Friday, June 26, 2009

How much more can be we bear from The Harvard Business Review

This morning I learned from The Distant Librarian that The Harvard Business Review has been"requesting payments of as much as £15k pa from several UK academic business libraries simply for the privilege of making persistent links to HBR articles on reading lists and VLEs."

Let's unpack this astonishing bit of news.

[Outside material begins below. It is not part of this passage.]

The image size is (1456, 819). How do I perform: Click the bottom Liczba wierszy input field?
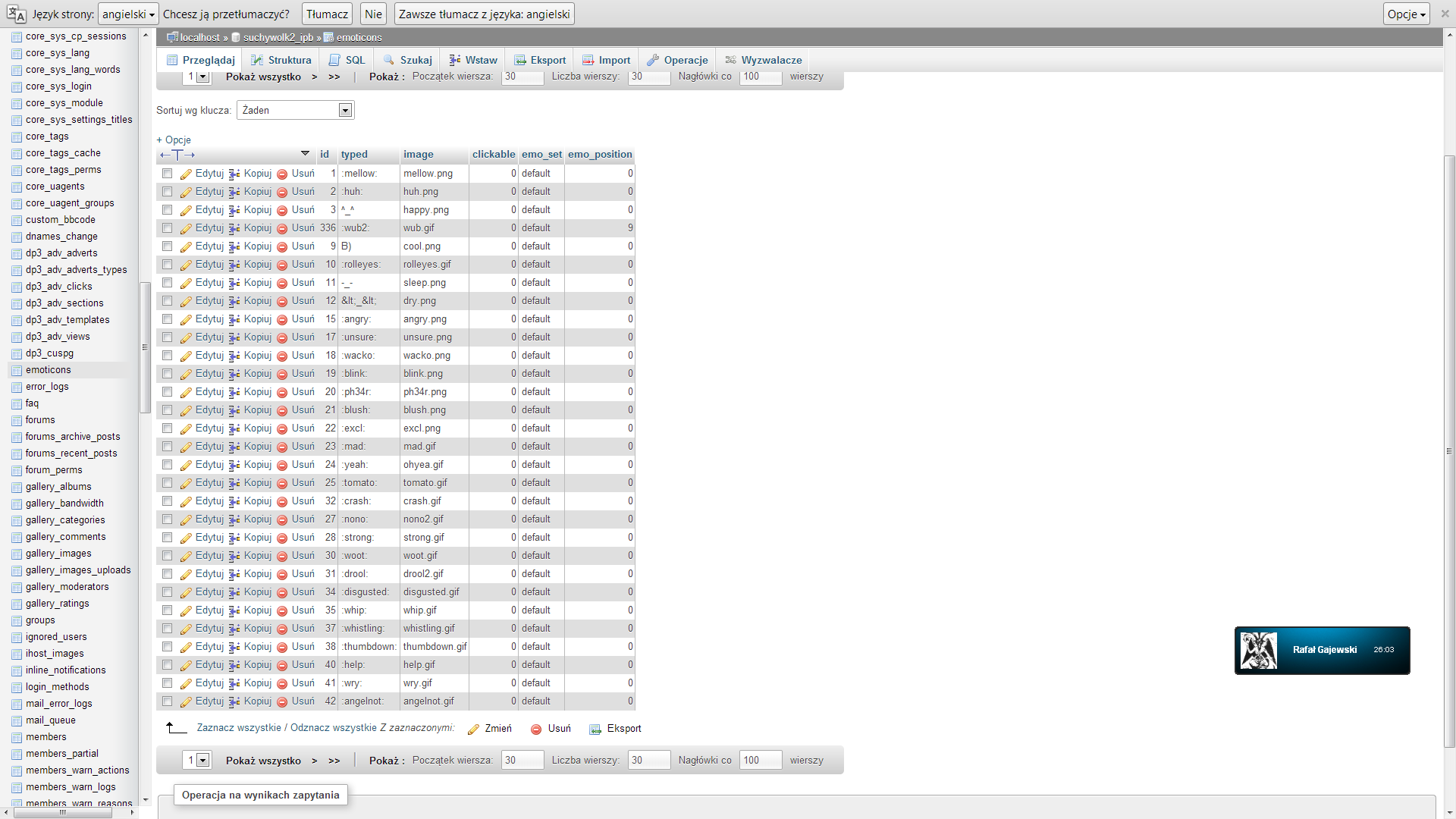648,760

One of the reasons why MPOW subscribed to EBSCO's Business Source Complete was that the product had exclusive access to the Harvard Business Review. This practice of obtaining exclusive access to key titles ultimately places libraries at a disadvantage as they have to spend money on a number of largely redundant databases in order to have access to core titles. And yet, for this privilege, EBSCO has not protected libraries from the pressure tactics of HBRB and have clearly complied with their shakedown for cash. Want to know how the HBR justifies this 'cost recovery'? There is a clause in EBSCO subscribers contracts which states that access to articles within the product is for ‘individual, private study’ rather than for teaching purposes.

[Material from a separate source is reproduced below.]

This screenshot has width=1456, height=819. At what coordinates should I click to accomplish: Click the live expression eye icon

What does this episode tell us about about the value of these databases? I think - to simply put it - HBR thinks that they have no value. Print copies of The Harvard Business Review has more value that that title buried within EBSCO. BTW, this is not the first time The Harvard Business Review has used heavy handed tactics to extract more money from readers. Harvard monitors class enrollment vs. actual student orders [of printed HBR case studies] and notifies the instructor if there are discrepancies.

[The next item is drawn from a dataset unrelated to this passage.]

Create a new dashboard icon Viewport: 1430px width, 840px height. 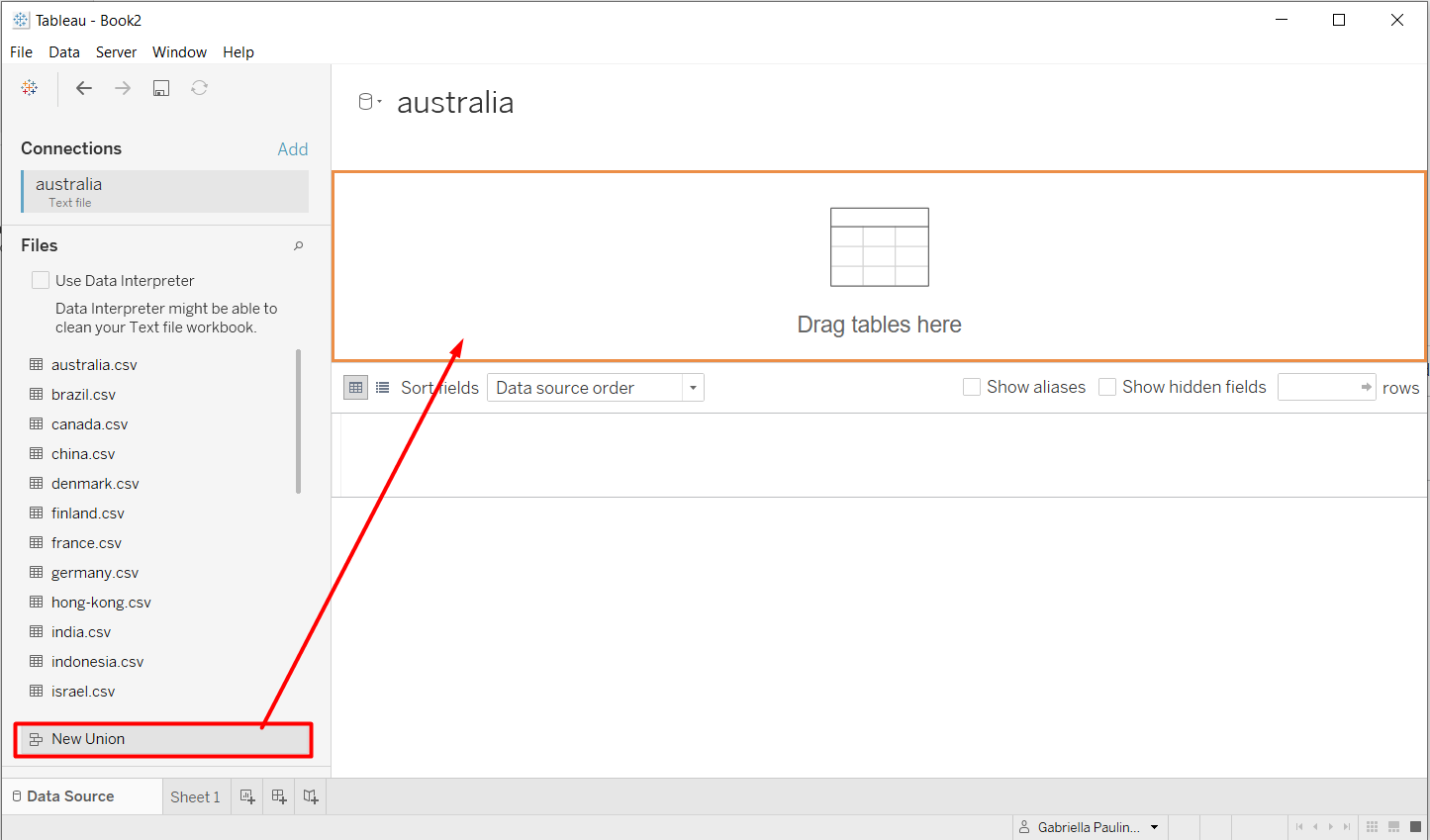[x=279, y=796]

So what can we do? Well, in 2001 Nature Publishing Group established a 3-month embargo of their journal content from online site licences to libraries as a means to protect its individual subscription base. In response, many ivy-league universities cancelled their subscriptions in protest and shortly thereafter, Nature rescinded the embargo:

In a letter to Nature officials, including Philip LoFaso, vice president of the Nature Publishing Group, Harvard University librarian Sidney Verba called Nature's previous license terms a "major diminution" of Nature's value and stated that faculty needs at Harvard would simply not be met "by subscribing to such an inferior version of what might be supplied.

Clearly there is a major diminution in this case as well. Let's hope that libraries - including and especially Harvard - recognize this and act upon it.